Supplements that contain antioxidants, such as vitamin C, zinc, and flavonoids, may help decrease free radical tissue damage. Some dog supplements that support the health and function of many organs and tissues, including the brain, heart, kidneys, and joints, also contain free radical fighting antioxidants.
Supplements can help support an aging dog’s brain
Similar to human aging, dogs can experience decline in brain and nervous system functions. Veterinarians refer to this as "cognitive dysfunction,” and it can affect dogs as young as 8 years of age.
While a number of health factors are at play in a pet's declining cognitive ability, a common culprit is free radical damage. As free radicals accumulate with age, they can affect the highly sensitive and specialized brain and nervous tissues, causing our pets to become senile, seem confused, or just not themselves. Supplements that contain antioxidants or omega-3 fatty acids can support normal nerve and brain function in aging dogs.

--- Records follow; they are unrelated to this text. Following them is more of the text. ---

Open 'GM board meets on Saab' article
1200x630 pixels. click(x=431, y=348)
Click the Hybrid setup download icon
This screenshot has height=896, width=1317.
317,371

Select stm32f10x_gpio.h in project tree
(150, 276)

Supplements can help promote a dog’s healthy joints
Joint supplements contain specific nutrients that are the building blocks for healthy muscles, bone, cartilage, synovial fluid, and connective tissues. Veterinarians may recommend joint supplements that contain glucosamine, chondroitin sulfate, creatine, MSM, turmeric, zinc, and selenium to help maintain mobility and joint health.
Omega-3 fatty acids are vital to everyday health, immune function, and healthy joints. The omega-3 fatty acids found in fish oil supplements may help relieve inflammation and occasional soreness associated with exercise, activity, and training, as well as promote everyday health and immune function.

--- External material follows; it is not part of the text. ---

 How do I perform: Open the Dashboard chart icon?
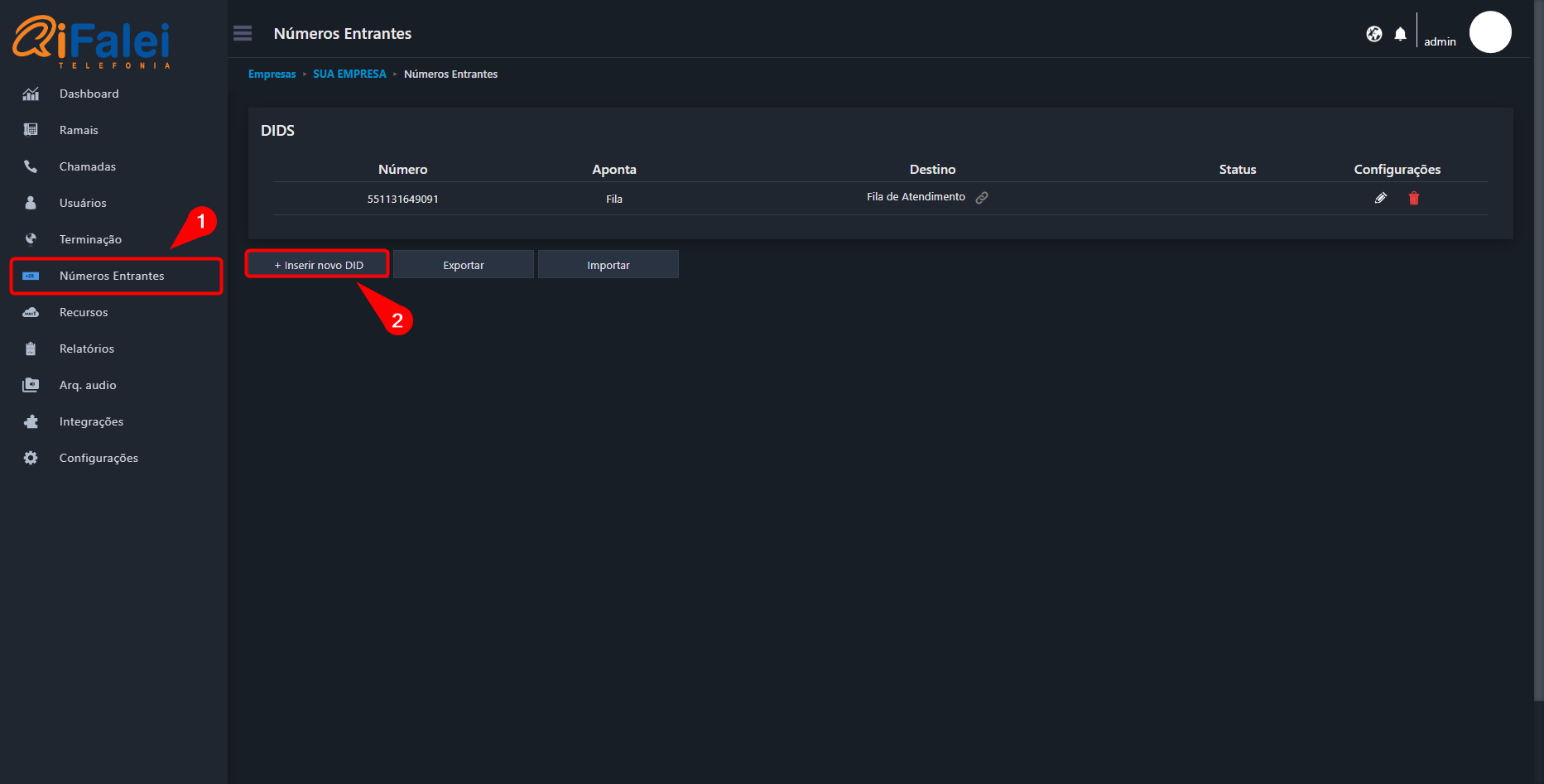[x=31, y=94]
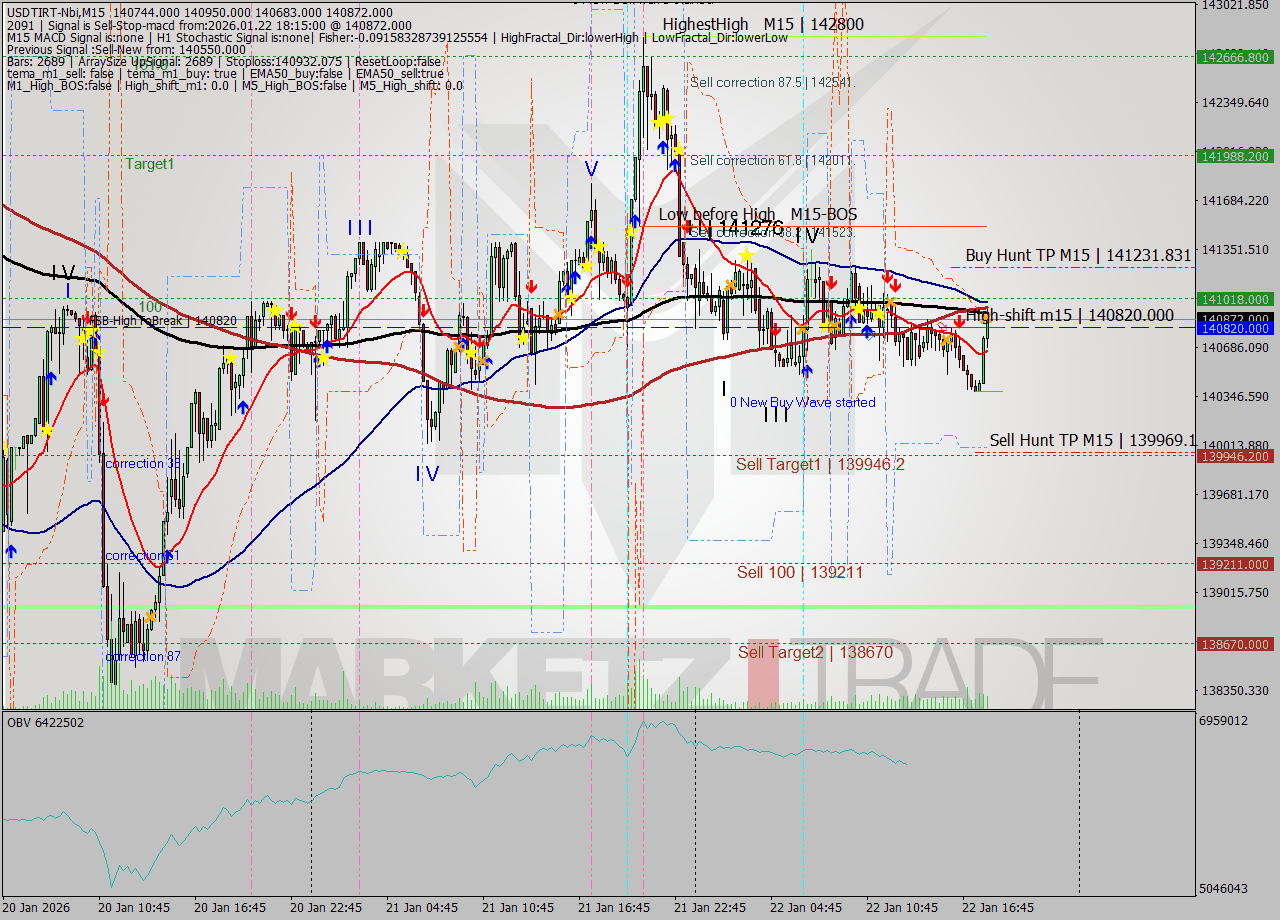Click the blue up arrow at the chart's left edge
This screenshot has height=920, width=1280.
10,549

Supplements can help support good digestive health
The gut microbiota is composed of trillions of beneficial bacteria that live in the digestive tract and support digestive function and immune health. Fiber is a special type of carbohydrate that promotes normal bowel function and helps maintain a proper gut microbiota. Specific fiber types often found in canine gastrointestinal (GI) supplements are called prebiotics. Prebiotic supplements may also contain probiotics, which are a source of beneficial intestinal bacteria. Together, prebiotics and probiotics may be used to support your dog's healthy GI and immune system.

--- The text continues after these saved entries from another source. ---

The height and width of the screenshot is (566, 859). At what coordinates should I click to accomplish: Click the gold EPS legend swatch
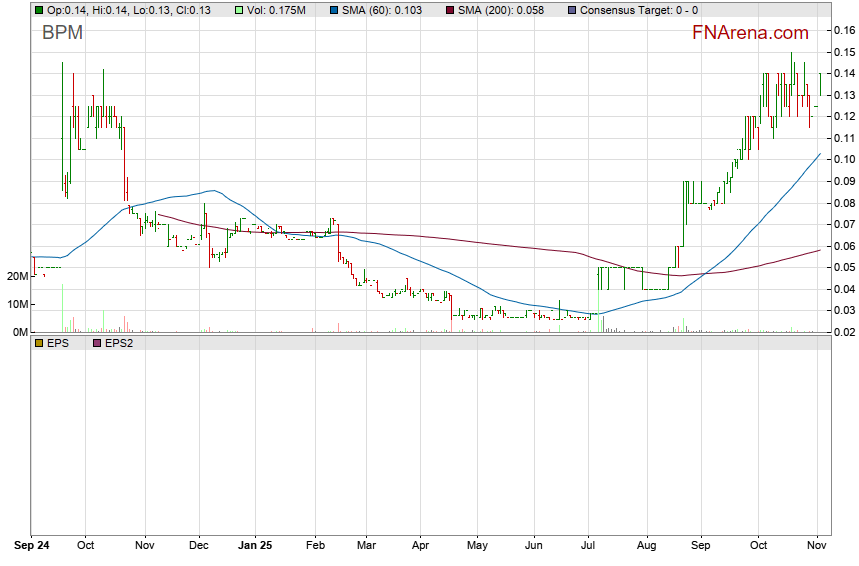[38, 343]
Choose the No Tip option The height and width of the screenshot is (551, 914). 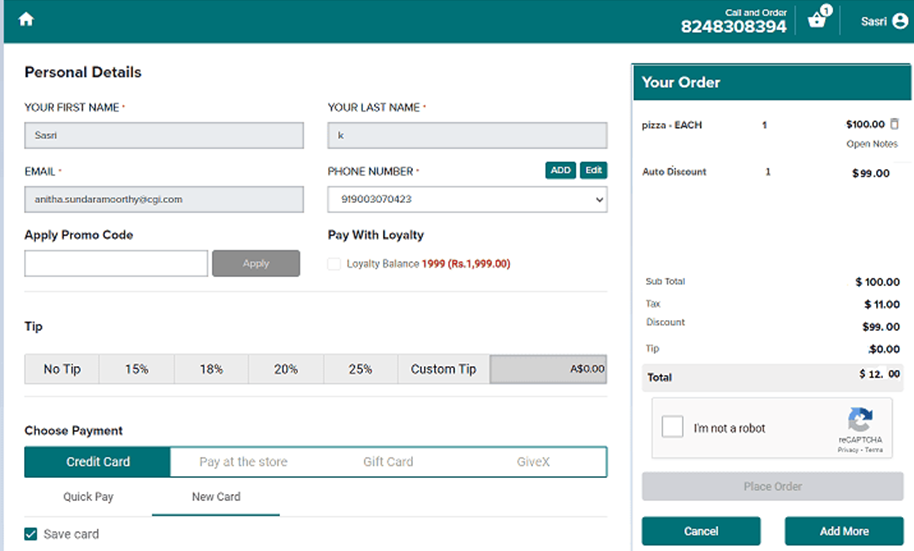62,369
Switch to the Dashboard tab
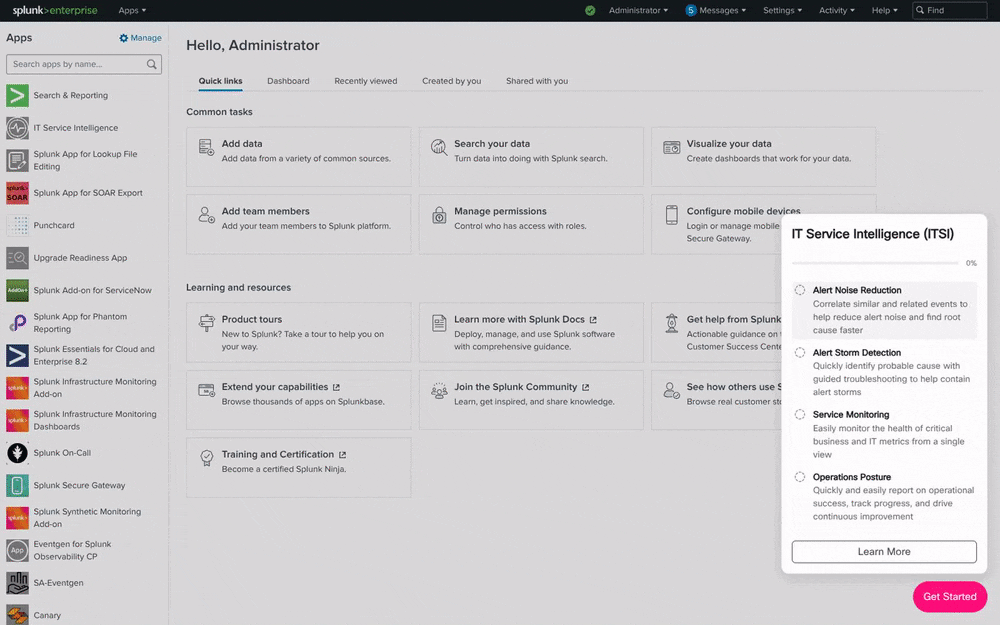The height and width of the screenshot is (625, 1000). point(288,81)
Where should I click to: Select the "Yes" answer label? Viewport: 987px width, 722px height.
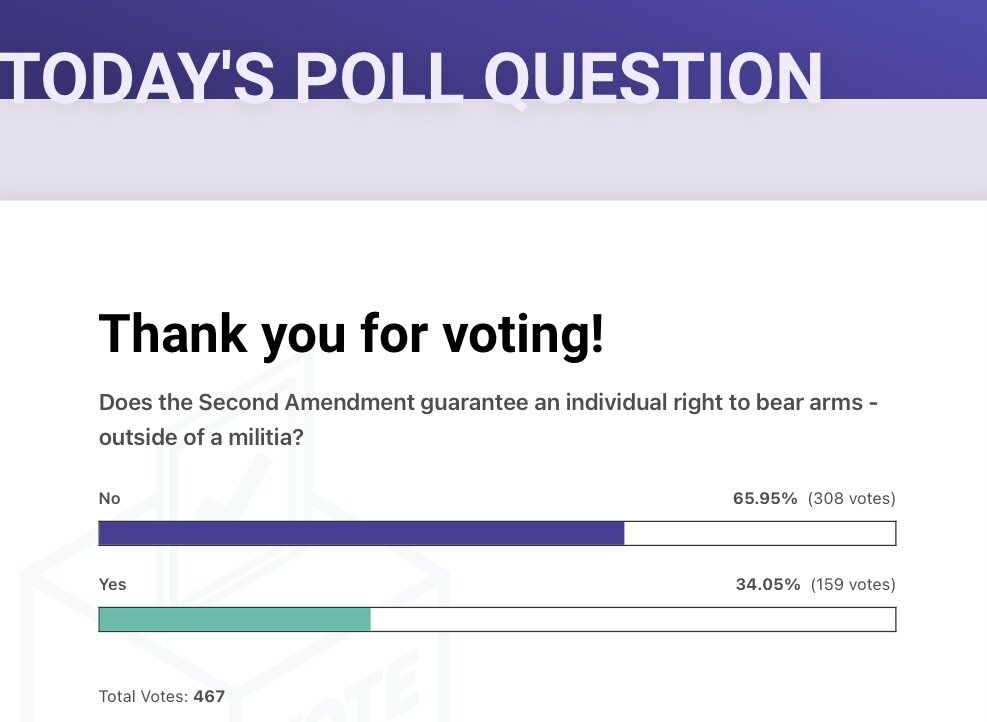tap(112, 584)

How can you help your dog maintain optimal health?
Ask your veterinarian which supplements could benefit your canine companion.
About the Expert:
Dr. Donna M. Raditic completed her Doctorate of Veterinary Medicine at Cornell’s College of Veterinary Medicine. She was a Professor for the Nutrition and the Integrative Medicine Services at the University of Tennessee College of Veterinary Medicine and now publishes and lectures nationally and internationally on nutrition, supplements and integrative veterinary medicine. A veterinary nutritionist, integrative practitioner, to academic professor, she offers unique perspectives on the role of nutrition and integrative care for companion animals.